American glam punk band

D Generation (also known as DGen) was an American glam punk band formed in 1991 in New York City. They released three albums and several EPs, to much critical acclaim, before breaking up in 1999. In 2011 the band reunited for a series of shows in Europe and the United States. In 2016, they released their fourth album, Nothing Is Anywhere. The group's sound blurs the lines between punk rock, glam rock and garage rock.

==History==
The original lineup for D Generation consisted of vocalist Jesse Malin (who had previously played with New York band Heart Attack during the late 1980s), guitarist Danny Sage (also an ex-Heart Attack member), John Carco on bass, Howie Pyro on guitar, and drummer Michael Wildwood (Danny Sage's brother). The band had not yet been named, although much of the material would later be performed and recorded by D Generation. The line up did not last. After bassist John Carco quit (later to join forces with Dee Dee Ramone), Malin and Pyro (who had switched to bass) continued to play, naming the band and adding Richard Bacchus on guitar, and Sage and Wildwood left briefly to finish up their previous projects and were replaced for a brief time, 4 months only, by Georgie Seville and Belvy K respectively. Sage and Wildwood soon returned, solidifying the lineup that lasted for the majority of their career.

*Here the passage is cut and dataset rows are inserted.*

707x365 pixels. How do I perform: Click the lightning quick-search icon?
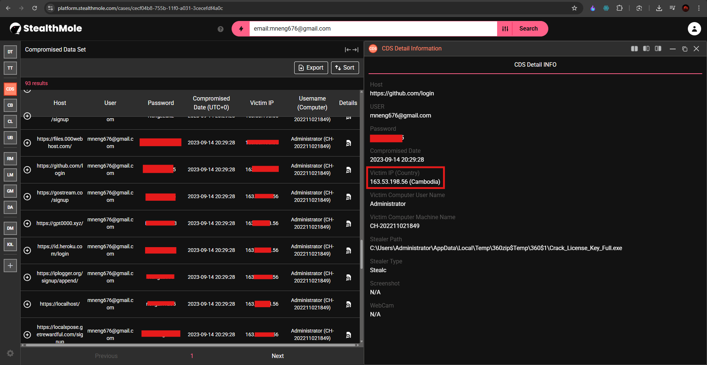(241, 29)
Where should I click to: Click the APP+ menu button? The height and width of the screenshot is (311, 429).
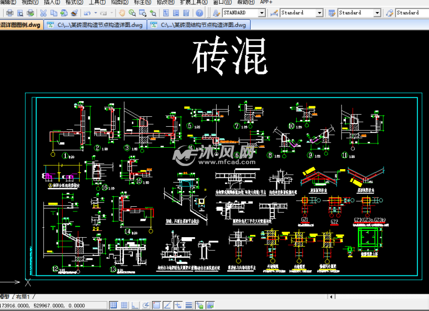[x=266, y=2]
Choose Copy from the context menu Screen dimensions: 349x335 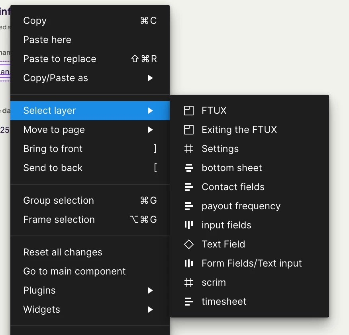[x=35, y=21]
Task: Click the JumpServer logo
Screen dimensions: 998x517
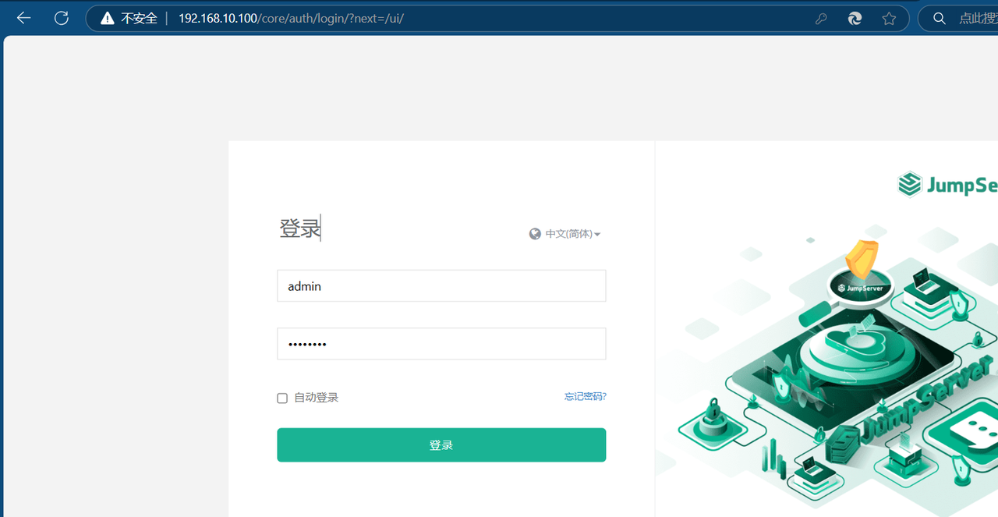Action: (908, 184)
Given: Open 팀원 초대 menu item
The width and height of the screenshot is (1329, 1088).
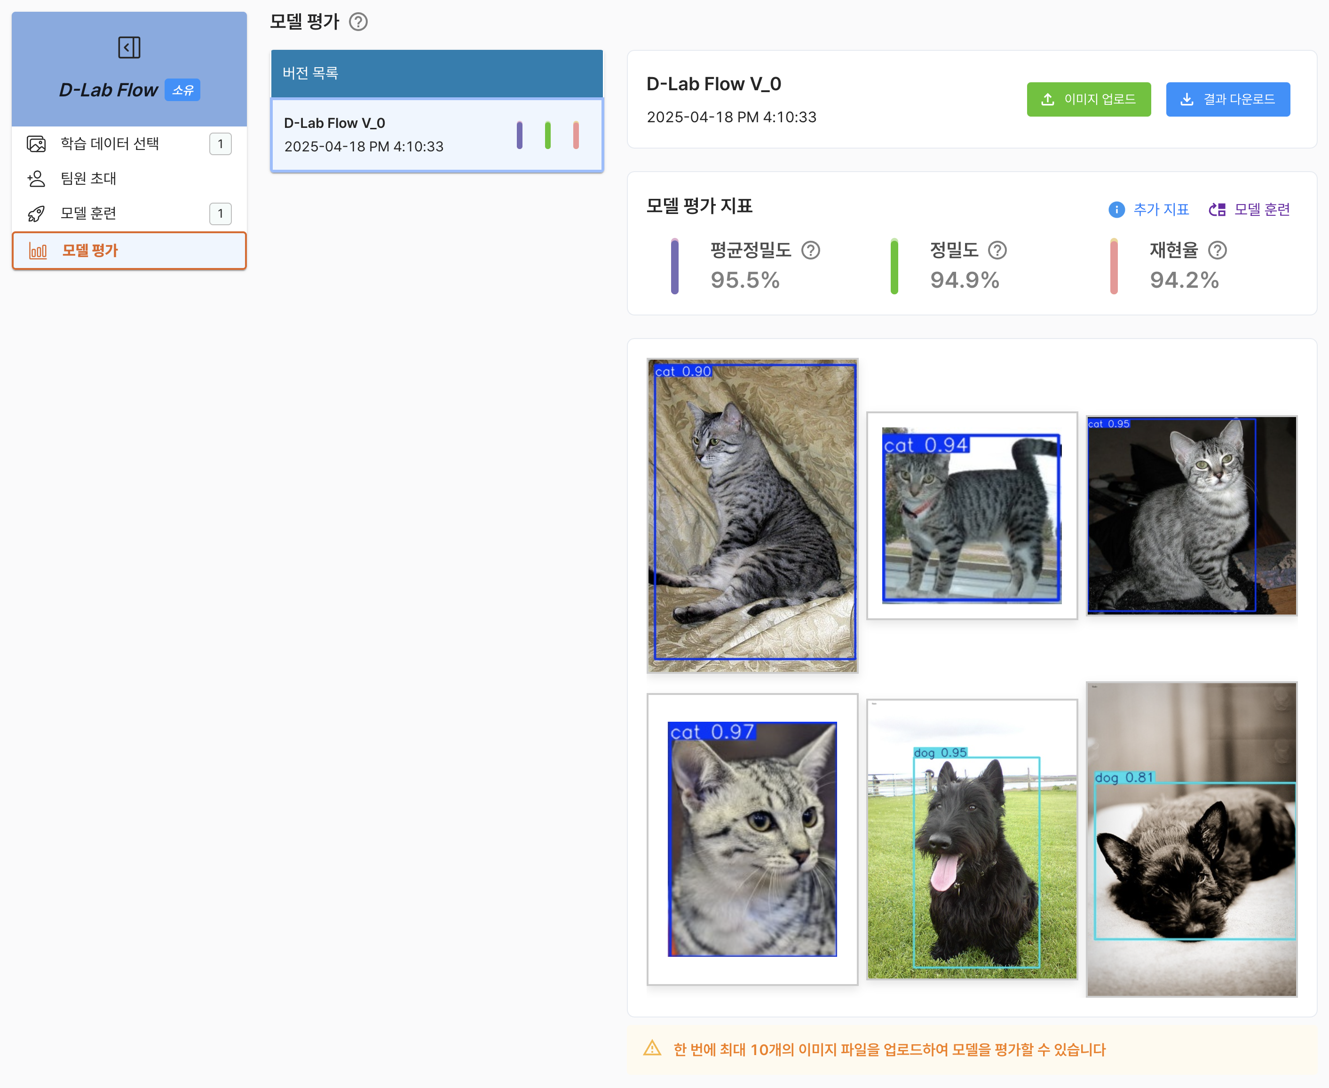Looking at the screenshot, I should tap(129, 179).
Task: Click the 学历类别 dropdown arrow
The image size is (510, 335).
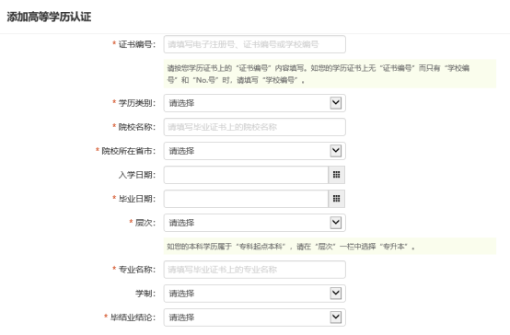Action: 336,103
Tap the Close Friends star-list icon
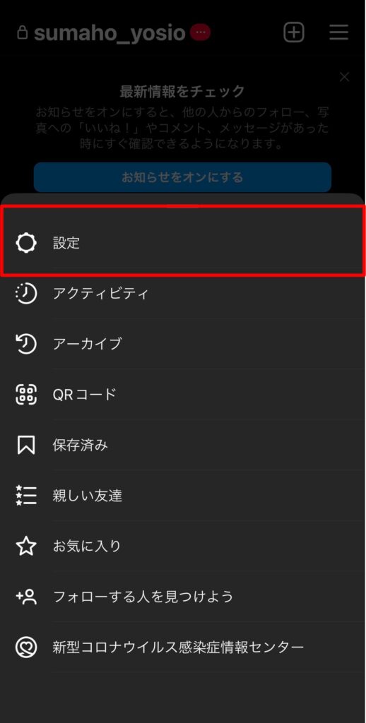 click(26, 496)
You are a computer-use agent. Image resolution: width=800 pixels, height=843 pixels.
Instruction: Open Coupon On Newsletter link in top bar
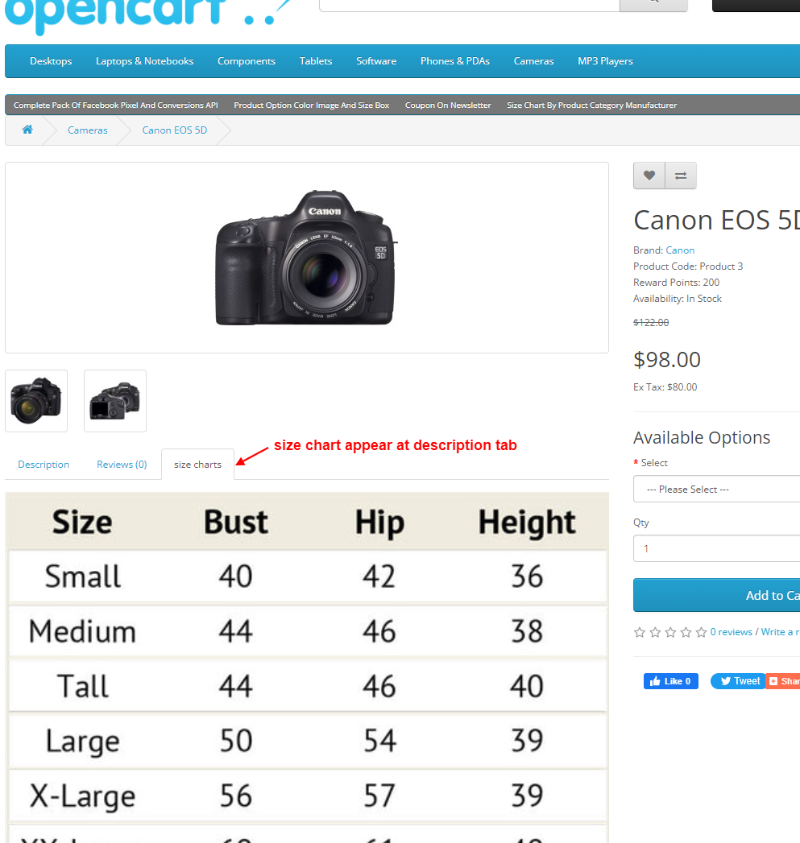448,105
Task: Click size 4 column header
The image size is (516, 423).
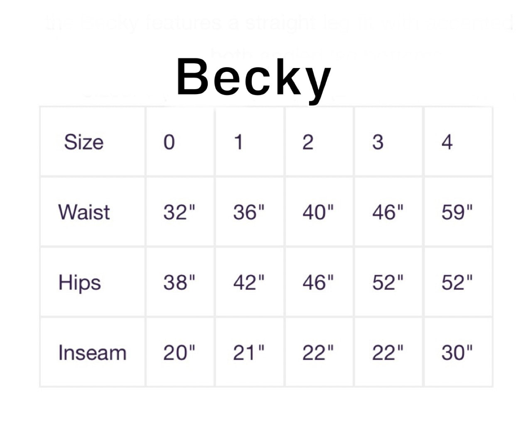Action: point(447,142)
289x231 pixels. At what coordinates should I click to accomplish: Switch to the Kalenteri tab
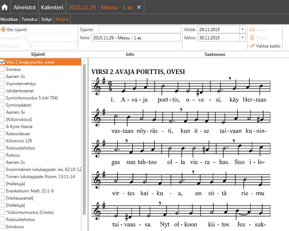click(x=52, y=7)
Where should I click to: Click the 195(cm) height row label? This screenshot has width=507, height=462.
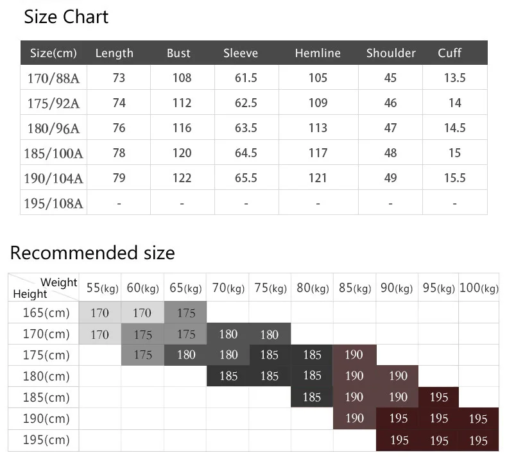(x=46, y=440)
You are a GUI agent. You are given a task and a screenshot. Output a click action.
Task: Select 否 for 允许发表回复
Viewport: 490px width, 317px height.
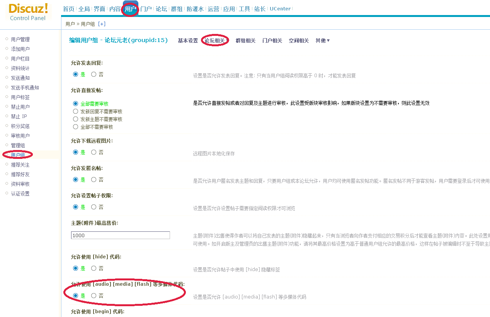click(94, 74)
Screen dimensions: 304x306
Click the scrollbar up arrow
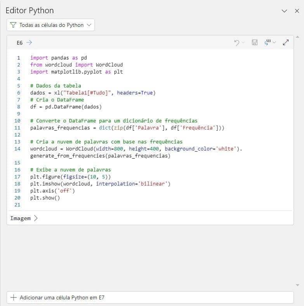point(298,37)
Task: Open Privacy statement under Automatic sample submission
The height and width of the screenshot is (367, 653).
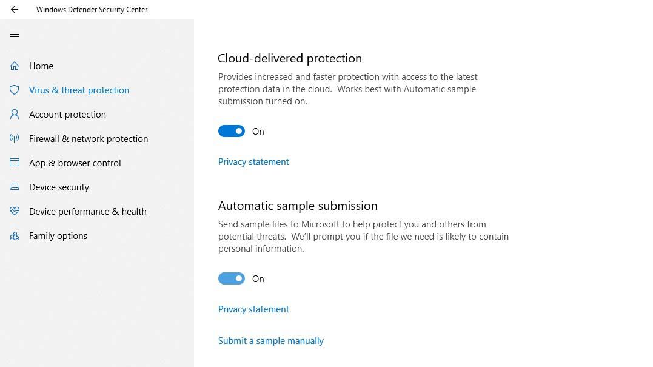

=== Debut release, No Lunch and touring ===
The band first signed with Chrysalis Records, with whom they released their debut album, D Generation. Despite a generally favorable critical and audience reaction, the album's promotional support was abruptly pulled following the appointment of a new executive at the label, who didn't like the band's music. The band left Chrysalis at the beginning of 1995, and signed with Columbia Records in April of that year. The band released their second album, No Lunch, on the label in 1996. The Cars frontman Ric Ocasek produced the record. Around this time D Generation played shows supporting such bands as Social Distortion, Ramones, and Kiss. Shortly after, Bacchus left the band, and was replaced by ex-Murphy's Law and Agnostic Front member Todd Youth. The band toured Europe with Green Day in early 1998.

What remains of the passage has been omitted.